“A ordem que o ministro da Defesa (Israel Katz) e eu demos ao Exército israelense é clara e não mudou: nossos soldados no sul do Líbano têm total liberdade de ação para impedir qualquer ameaça direta ou iminente contra eles ou contra os moradores do norte”, declarou Netanyahu.
O chefe do governo israelense também afirmou que o Exército, apoiado por ele e “por todo o povo” de Israel, não tem “nenhuma restrição” em relação às suas operações no país vizinho, do qual atualmente ocupa cerca de 570 quilômetros quadrados.
No comunicado, Netanyahu insistiu que Israel permanecerá na “faixa de segurança” — como se refere ao território libanês ocupado — “pelo tempo que for necessário” para “proteger os moradores do norte e todos os cidadãos do país”.
Apesar do memorando de entendimento firmado entre os Estados Unidos e o Irã na semana passada, que inclui a frente libanesa, o governo de Netanyahu reivindicou o direito de Israel de continuar ocupando território do país vizinho e de continuar trocando ataques com o movimento xiita libanês Hezbollah, aliado de Teerã.

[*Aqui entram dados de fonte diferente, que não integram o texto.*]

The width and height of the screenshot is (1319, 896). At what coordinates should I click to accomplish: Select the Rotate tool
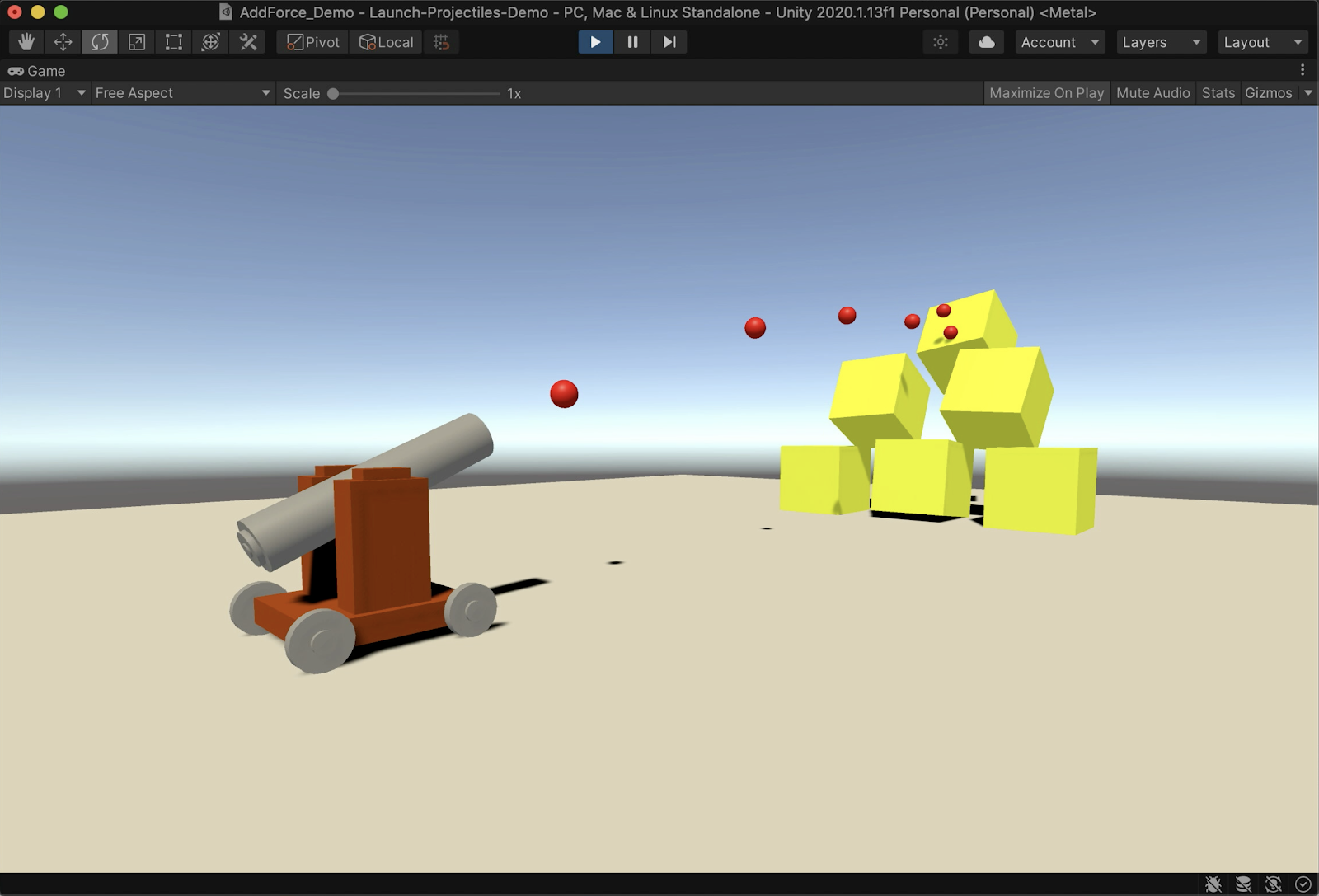click(100, 42)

Esse ponto de atrito, que diversas vezes colocou em risco as negociações para o fim da guerra no Oriente Médio, parecia ter diminuído no fim de semana, quando Israel reduziu a intensidade e a frequência de seus ataques em território libanês, após uma trégua não oficial com o Hezbollah, anunciada na tarde de sexta-feira.
O número de mortos na ofensiva israelense no Líbano desde 2 de março chegou a 4.106, enquanto o número de feridos é de 12.153, segundo os dados mais recentes divulgados pelas autoridades libanesas no domingo.